Sem contar com nenhum tipo de verba, os cinco conseguiram tirar a ideia do papel por meio de uma parceria com a rádio-poste Olha a Pititinga. O programa literário passou a ir ao ar todas as quintas-feiras, às 17h45, durante os 15 minutos que antecediam a transmissão da Ave Maria. O desafio foi pensar em como atrair o público para algo que seria transmitido no meio da cidade e ouvido por pessoas em trânsito, que estariam saindo do trabalho, desmontando a feira ou esperando para se reunir nos bares com os amigos. “Nossa primeira percepção foi de que não dava para fazer um programa muito longo e pesado porque ninguém iria ouvir”, diz Eduarda. “Queríamos construir um conteúdo mais dinâmico e fomos elencando o que seria importante, como saber como era o processo criativo de cada autor, além de leituras textuais com interações sonoras.”
Fora do Cânone
Os 28 episódios que foram ao ar, de acordo com os idealizadores, “priorizavam a literatura fora do eixo geográfico, racial e econômico canonizado pela elite intelectual que consagra sempre as mesmas narrativas de masculinidade, branquitude e classe média urbana”. Um dos episódios, dedicado ao escritor David Nunes, contou com a leitura do conto Um Malê na Vida, uma história de uma família negra e suas estratégias de superação da morte. Outro trouxe as histórias de Orixás contadas pelo artista Bule-Bule em versos de cordel.
O projeto, que começou apenas na rádio-poste, logo passou a ser disponibilizado em formato podcast – todos estão no Spotify –, mas sua produção acabou consumindo também muito da equipe. Sem recursos, os integrantes precisavam se desdobrar entre a paixão pelo De Hoje a Oito e outros empregos e atividades, o que fez com que o programa fosse interrompido no segundo semestre de 2019. “Fazíamos por amor porque ninguém tirava um centavo. Era cada um da sua casa, todo mundo com computadores ruins. Teve épocas que a gente conseguiu parceria com estúdios, mas era apenas quando eles tinham tempo para a gente”, diz Eduarda.

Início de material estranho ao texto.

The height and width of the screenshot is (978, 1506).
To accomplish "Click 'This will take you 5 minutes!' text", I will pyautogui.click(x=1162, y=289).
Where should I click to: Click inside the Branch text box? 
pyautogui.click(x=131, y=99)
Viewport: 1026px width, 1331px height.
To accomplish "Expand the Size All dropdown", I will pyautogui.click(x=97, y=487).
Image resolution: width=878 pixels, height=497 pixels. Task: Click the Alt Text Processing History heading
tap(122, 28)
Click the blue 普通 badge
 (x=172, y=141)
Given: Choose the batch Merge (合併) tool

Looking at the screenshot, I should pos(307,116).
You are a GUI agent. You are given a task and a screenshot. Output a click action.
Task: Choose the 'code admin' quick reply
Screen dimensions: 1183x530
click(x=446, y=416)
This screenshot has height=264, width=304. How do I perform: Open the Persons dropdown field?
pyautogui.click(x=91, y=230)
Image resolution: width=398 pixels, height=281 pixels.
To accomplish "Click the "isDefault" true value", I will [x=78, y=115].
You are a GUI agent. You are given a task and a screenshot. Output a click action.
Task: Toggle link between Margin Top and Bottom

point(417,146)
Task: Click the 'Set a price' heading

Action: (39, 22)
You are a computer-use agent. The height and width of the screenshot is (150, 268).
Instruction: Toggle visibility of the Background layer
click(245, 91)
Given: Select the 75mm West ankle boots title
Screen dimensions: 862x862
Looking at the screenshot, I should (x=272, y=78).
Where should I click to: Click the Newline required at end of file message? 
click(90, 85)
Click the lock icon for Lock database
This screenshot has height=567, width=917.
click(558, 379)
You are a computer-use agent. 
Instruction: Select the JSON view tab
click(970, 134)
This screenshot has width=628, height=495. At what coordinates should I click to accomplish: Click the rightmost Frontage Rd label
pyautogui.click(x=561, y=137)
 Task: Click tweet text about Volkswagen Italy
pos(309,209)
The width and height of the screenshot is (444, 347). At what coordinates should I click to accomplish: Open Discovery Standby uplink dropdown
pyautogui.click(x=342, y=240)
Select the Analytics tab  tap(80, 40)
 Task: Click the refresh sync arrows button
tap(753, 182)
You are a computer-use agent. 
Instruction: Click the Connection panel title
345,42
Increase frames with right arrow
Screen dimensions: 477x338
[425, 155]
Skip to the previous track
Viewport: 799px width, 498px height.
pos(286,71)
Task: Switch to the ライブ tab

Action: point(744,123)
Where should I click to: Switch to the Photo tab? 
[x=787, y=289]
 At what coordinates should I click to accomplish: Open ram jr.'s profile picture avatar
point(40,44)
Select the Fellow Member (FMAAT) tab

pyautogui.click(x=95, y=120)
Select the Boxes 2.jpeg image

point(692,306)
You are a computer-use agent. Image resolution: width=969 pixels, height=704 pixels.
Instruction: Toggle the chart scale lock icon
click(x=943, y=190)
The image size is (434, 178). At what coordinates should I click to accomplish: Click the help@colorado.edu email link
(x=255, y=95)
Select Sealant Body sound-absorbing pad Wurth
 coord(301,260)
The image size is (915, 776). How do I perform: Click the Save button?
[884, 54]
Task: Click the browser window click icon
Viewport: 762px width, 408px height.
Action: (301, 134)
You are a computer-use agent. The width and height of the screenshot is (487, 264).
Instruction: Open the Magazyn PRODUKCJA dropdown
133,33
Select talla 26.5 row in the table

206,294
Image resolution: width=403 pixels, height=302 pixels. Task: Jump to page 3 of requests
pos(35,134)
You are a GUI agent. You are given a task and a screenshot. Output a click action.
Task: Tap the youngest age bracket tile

Agora, com o reconhecimento do Prêmio seLecT, a ideia é garantir a compra de equipamentos que permitam a continuidade do programa, além de alguma remuneração para os envolvidos. “Vai ser interessante retomar o projeto porque a gente tem muita coisa dentro da gaveta, planos de episódios que não demos continuidade porque estava difícil trabalhar sem ganhar nada”, conclui a estudante.
O Prêmio seLecT de Arte e Educação é promovido pela revista seLecT desde 2017 com o objetivo de valorizar escolas, instituições de arte, espaços de ensino, projetos artísticos colaborativos e iniciativas inovadoras que favoreçam os diálogos e os vínculos entre arte e educação. A terceira edição teve correalização do Itaú Cultural, apoio da galeria Almeida e Dale, e parceria da galeria A Gentil Carioca e da Arapuru London Dry Gin.